In the last few weeks at Collabora, I worked on having D-Bus directly in the Linux kernel to improve its performances. I based my work on what Ian Molton did. For now it’s just a prototype, but some benchmarks I did show a good performance improvement.

The cost of context switches

When an application sends a message on the bus to another application, the message is first sent to dbus-daemon through an Unix socket. The kernel copies the message to the receiving queue of dbus-daemon and dbus-daemon wakes up. Then dbus-daemon adds the sender field in the header of the message, and sends it to the recipients according to the destination field and the match rules (usually one recipient but there could be more for signals or in case of eavesdropping).

D-Bus message transmission with dbus-daemon

D-Bus message transmission with dbus-daemon

So dbus-daemon wakes up on every message, it costs a context switch and a memory copy.

Don’t wake up, dbus-daemon!

The idea of D-Bus in the kernel is to deliver the message directly to the right recipients without waking up any intermediary process. We added a new kind of socket, “AF_DBUS”, that behaves in a similar way to Unix sockets. Every application using DBus would need to use the new socket type, but that just means changing libdbus and the few other libraries for D-Bus.

Introducing AF_DBUS

Introducing AF_DBUS

The kdbus kernel module reads all the messages and check for the messages “Hello“, “NameAcquired“, “NameLost” and “AddMatch” to get to know the unique names, the well-known names and the match rules. Then it is able to deliver the messages only to the right applications and shortcut dbus-daemon. If there are several recipients, the message is still memcpied only one time thanks to skb_clone().

Introducing AF_DBUS

AF_DBUS does not wake up dbus-daemon unnecessarily

The prototype still uses dbus-daemon for authentication and D-Bus activation. The bus driver org.freedesktop.DBus is still implemented in dbus-daemon.

New performances

The first benchmark is dbus-ping-pong. It is a simple tool to call a D-Bus method and wait for the reply 10000 times. I tried it both on a KVM/i386 virtual machine and on a N900/arm.

  • KVM/i386, without kdbus: 3.887s
  • KVM/i386, with kdbus: 2.085s (x1.8)
  • N900/arm, without kdbus: 28.00s
  • N900/arm, with kdbus: 9.23s (x3)

I tried Adrien Bustany’s benchmark tool designed with Tracker in mind. My test is on KVM/i386 with #define CHUNK_SIZE 8 in order to have D-Bus messages of 6905 bytes (the kdbus prototype has a limitation at the moment: messages bigger than SKB_MAX_ALLOC or 8kB are still delivered to dbus-daemon so it does not bring better performances).

  • KVM/i386, without kdbus: Fetched 300000 rows in 32874ms
  • KVM/i386, with kdbus:Fetched 300000 rows in 24368ms (26% faster - x1.35)

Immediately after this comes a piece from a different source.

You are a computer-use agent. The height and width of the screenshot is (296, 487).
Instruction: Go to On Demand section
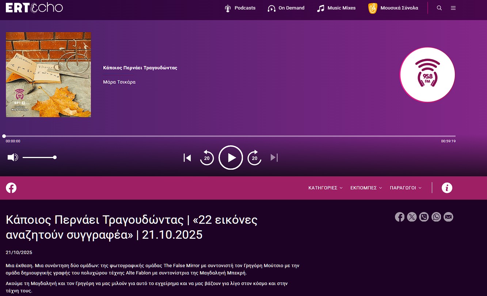(286, 8)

I also tested how long does a N900 take to connect to Jabber and show my contacts’ presence on the desktop widgets. I measured the time manually but ran enough tests to be sure it is consistent.

  • N900/arm, without kdbus:  avg 11.87s
  • N900/arm, with kdbus: avg 10.56s (x1.12)

Sources

Keep in mind this is only a proof-of-concept. It is not ready for merging and has limitations, including security ones. However,  I managed to use kdbus for both the system and session bus on a N900 and, with just a few hacks, everything worked fine.